WHAT IS EXPECTED: Copy out, word for word, the rows from the start of the entries through the line containing "I will coord(769,19).", including that line.

Entries for locating text and elements:
*****
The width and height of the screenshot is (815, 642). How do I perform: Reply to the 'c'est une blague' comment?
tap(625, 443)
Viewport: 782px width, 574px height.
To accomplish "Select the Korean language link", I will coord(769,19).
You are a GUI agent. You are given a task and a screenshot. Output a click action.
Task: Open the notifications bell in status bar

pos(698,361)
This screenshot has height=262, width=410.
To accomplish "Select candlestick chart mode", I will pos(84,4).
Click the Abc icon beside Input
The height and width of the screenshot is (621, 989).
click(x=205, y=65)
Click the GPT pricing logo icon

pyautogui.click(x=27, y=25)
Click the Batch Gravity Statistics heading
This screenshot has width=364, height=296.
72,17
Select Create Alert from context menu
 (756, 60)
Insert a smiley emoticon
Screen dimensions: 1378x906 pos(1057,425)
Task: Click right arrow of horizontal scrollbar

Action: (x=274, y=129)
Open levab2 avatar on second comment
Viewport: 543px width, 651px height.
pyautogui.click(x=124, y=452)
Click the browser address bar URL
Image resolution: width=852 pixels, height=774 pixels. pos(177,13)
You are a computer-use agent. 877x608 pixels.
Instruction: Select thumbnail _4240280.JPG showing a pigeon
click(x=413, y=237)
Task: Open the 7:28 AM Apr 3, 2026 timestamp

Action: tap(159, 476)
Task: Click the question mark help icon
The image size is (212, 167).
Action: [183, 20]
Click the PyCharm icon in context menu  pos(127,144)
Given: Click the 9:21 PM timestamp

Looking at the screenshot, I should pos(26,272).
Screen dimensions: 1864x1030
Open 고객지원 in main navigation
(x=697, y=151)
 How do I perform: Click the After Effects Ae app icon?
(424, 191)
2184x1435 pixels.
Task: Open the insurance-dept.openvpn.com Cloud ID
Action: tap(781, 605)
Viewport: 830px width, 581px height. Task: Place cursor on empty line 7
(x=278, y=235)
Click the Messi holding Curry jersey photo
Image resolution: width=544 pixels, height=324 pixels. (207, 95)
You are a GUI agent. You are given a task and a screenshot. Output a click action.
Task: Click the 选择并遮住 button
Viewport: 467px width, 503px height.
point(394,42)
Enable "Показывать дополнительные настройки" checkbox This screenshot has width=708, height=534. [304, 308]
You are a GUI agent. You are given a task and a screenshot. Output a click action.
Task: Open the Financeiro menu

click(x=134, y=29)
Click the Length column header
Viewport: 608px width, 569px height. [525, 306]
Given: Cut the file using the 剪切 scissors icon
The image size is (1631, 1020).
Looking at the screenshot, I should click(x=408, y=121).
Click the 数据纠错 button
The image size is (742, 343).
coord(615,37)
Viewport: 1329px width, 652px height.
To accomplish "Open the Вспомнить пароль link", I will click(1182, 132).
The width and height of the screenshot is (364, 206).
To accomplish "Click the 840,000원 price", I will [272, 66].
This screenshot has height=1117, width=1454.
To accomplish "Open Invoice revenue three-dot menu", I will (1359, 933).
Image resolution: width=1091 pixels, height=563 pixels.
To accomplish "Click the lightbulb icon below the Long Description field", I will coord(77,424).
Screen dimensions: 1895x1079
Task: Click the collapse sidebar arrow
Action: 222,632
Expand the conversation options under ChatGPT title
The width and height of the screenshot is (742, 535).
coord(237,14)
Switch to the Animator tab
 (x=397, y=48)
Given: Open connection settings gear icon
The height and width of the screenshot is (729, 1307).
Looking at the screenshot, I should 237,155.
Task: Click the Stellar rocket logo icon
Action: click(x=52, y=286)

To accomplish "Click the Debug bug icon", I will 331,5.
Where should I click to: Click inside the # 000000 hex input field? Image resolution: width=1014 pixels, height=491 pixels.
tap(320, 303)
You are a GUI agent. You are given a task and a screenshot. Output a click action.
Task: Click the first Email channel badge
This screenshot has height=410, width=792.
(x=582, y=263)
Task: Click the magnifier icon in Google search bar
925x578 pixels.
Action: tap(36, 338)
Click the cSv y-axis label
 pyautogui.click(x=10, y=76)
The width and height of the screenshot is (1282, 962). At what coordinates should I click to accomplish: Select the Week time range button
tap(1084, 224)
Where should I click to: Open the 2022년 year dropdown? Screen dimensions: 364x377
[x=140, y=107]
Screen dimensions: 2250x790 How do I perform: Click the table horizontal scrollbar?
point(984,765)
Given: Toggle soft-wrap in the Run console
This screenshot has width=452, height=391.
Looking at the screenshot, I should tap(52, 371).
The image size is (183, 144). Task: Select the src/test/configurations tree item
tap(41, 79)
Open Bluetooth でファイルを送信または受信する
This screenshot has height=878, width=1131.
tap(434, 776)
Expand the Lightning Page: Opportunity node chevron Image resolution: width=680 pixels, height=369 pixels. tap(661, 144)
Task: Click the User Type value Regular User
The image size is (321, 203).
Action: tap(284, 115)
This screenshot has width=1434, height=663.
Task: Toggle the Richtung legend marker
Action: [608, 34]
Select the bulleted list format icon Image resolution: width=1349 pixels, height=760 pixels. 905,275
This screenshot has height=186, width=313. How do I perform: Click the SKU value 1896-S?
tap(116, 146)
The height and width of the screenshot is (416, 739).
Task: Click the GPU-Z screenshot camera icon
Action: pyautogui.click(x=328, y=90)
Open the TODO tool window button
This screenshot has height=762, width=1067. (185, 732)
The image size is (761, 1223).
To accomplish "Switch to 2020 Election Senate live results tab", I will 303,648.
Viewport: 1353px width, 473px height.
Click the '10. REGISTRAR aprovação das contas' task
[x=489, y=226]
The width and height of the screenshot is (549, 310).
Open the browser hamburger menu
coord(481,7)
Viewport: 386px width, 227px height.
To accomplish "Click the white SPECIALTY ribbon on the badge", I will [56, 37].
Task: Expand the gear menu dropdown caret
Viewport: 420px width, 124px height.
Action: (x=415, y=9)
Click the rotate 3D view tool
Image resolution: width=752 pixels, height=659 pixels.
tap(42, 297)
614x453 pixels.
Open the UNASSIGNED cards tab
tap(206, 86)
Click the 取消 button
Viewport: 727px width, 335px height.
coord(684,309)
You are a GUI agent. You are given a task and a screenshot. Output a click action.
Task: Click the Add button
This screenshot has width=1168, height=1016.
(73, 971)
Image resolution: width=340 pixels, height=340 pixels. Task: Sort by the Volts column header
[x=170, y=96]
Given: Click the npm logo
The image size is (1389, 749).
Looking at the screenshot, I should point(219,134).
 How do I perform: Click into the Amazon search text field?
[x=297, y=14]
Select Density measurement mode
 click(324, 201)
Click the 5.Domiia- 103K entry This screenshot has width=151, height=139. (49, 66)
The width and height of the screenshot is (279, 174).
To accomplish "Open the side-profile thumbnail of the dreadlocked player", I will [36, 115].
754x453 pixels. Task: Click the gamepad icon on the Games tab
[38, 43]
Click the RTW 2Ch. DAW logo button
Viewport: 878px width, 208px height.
*****
WRITTEN SOLUTION:
The width and height of the screenshot is (815, 642). How do I perform: Reply to the 'c'est une blague' comment?
tap(625, 443)
Viewport: 782px width, 574px height.
To accomplish "Select the Korean language link", I will coord(769,19).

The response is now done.